By that time, the developers of ballistic missiles faced a serious problem. The head part of the intercontinental missile range on the descending part of the trajectory was to be subjected to excessive mechanical and thermal loads. It was required to protect it from negative factors, ensuring the delivery of a fully operational charge to the target. To search for optimal solutions in this area, it was proposed to develop a special experimental rocket.
New project started in 1957 year. Initially, it was necessary only to study the characteristics of the behavior of combat units in the dense layers of the atmosphere. In the future, it began to be considered as a means of testing the new concept of a shock system. Finally, the issue of using a promising missile as an anti-satellite weapon has been worked out for some time. Remarkable is the fact that the solution of such different tasks did not require cardinal processing of the rocket.
Launch WS-199D on the launcher. Photo Designation-systems.net
Several pilot projects launched by the US Air Force at the end of the 1950s had a similar name. The development of new versions of combat units for ICBMs was to be conducted within the framework of the project with the designation WS-199D (Weapon System 199D). Also, the project was given the "star" name Alpha Draco ("Alpha Dragon"). The contract for the development of the rocket and its subsequent tests received the company McDonnell. Several other organizations were supposed to be involved in the work as subcontractors.
As part of the WS-199D project, they proposed to abandon the “traditional” flight along a ballistic trajectory and work through the concept of BGRV (Boost-glide reentry vehicle - “Combat unit with overclocking and scheduling”).

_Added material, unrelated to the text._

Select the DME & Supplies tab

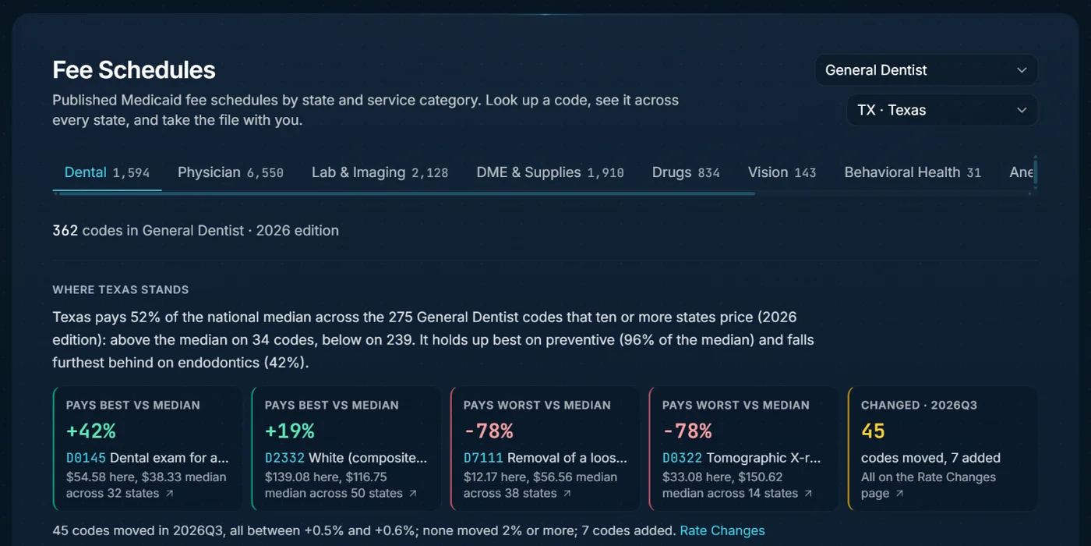(550, 172)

The rocket was planned to include a couple of stages with solid-fuel engines and a head made in the form of a special airframe. It was assumed that the first stage would take the rocket assembly to a predetermined height, the task of the second stage would be acceleration to the design speed, and after its separation the head part will continue horizontal flight independently, up to a complete loss of stored energy and fall into the specified area.
According to the calculations, the second stage should accelerate the glider to a speed of more M = 5. During the flight, the speed could noticeably decrease, but still remain sufficient to form a lifting force. Such indicators of speed allow us to classify the head of the WS-199D rocket into the category of hypersonic aircraft. Moreover, it turns out to be one of the first models of its class both in the United States and in the world.
Using a rocket with such principles of operation, scientists could investigate the behavior of the airframe at high speeds in dense layers of the atmosphere. In addition, it was possible to study the possibility of using a BGRV missile as an independent weapon. In both cases, the Alpha Draco project was supposed to give practical results.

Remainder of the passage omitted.